Variability of the surface energy balance in permafrost-underlain boreal forest


Boreal forests in permafrost regions make up around one-third of the global forest cover and are an essential component of regional and global climate patterns. Further, climatic change can trigger extensive ecosystem shifts such as the partial disappearance of near-surface per-mafrost or changes to the vegetation structure and composition. Therefore, our aim is to understand how the interactions between the vegetation, permafrost and the atmosphere stabilize the forests and the underlying permafrost. Existing model setups are often static or are not able to capture important processes such as the vertical structure or the leaf physiological properties. There is a need for a physically based model with a robust radiative transfer scheme through the canopy.
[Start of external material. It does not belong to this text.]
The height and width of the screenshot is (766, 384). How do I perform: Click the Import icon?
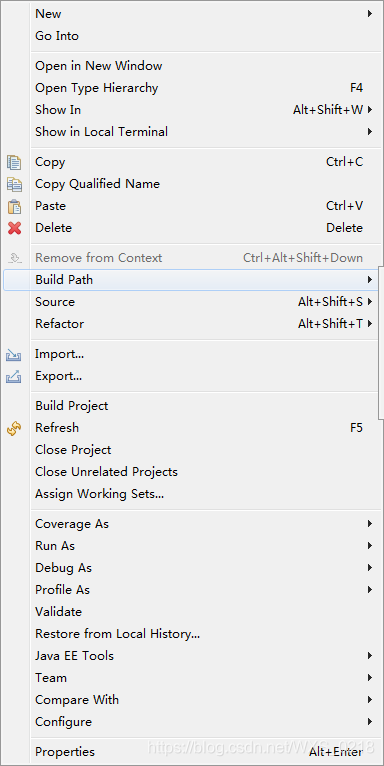[14, 355]
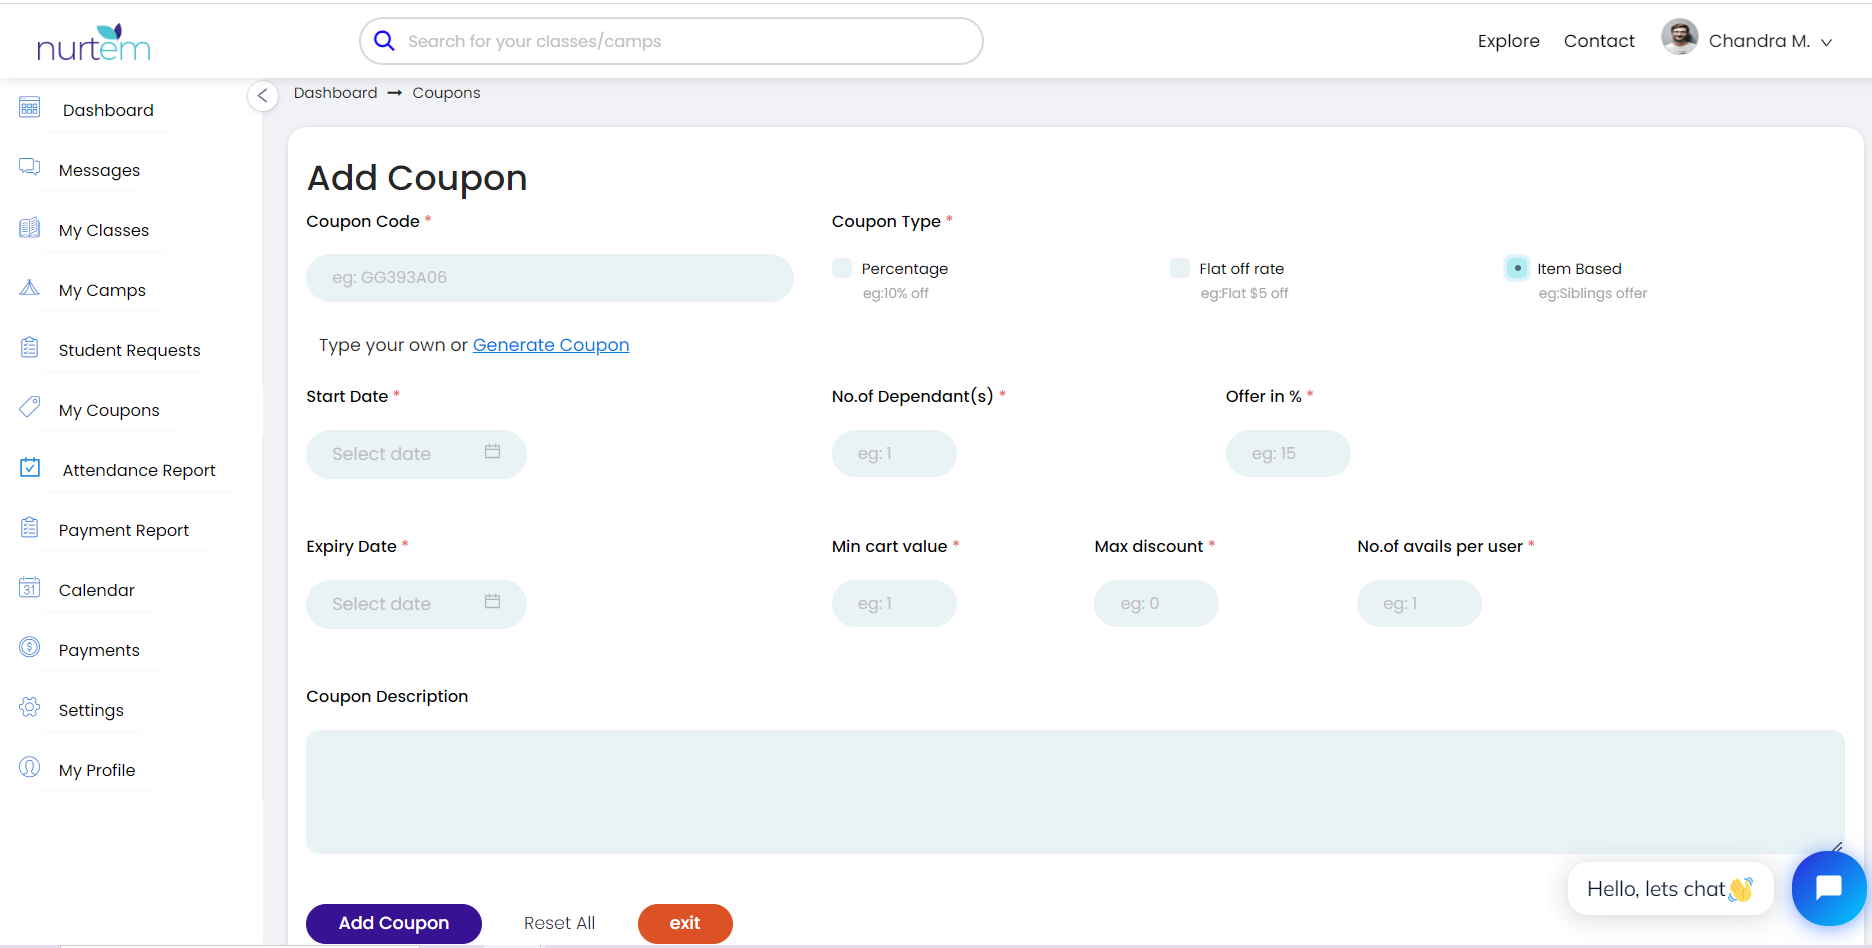Select the Item Based coupon type
Viewport: 1872px width, 948px height.
point(1517,268)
A one-dimensional land surface model (CryoGrid) is adapted for the application in vegetated areas by coupling a multilayer canopy model (CLM-ml v0; Community Land Model) and is used to reproduce the energy transfer and thermal regime at a study site (63.18946 • N, 118.19596 • E) in mixed boreal forest in eastern Siberia. An extensive comparison between measured and modeled energy balance variables reveals a satisfactory model performance justifying its application to investigate the thermal regime; surface energy balance; and the vertical exchange of radiation, heat and water in this complex ecosystem. We find that the forests exert a strong control on the thermal state of permafrost through changing the radiation balance and snow cover phenology. The forest cover alters the surface energy balance by inhibiting over 90 % of the solar radiation and suppressing turbulent heat fluxes. Additionally, our simulations reveal a surplus in longwave radiation trapped below the canopy, similar to a greenhouse, which leads to a magnitude in storage heat flux comparable to that simulated at the grassland site. Further, the end of season snow cover is 3 times greater at the forest site, and the onset of the snow-melting processes are delayed.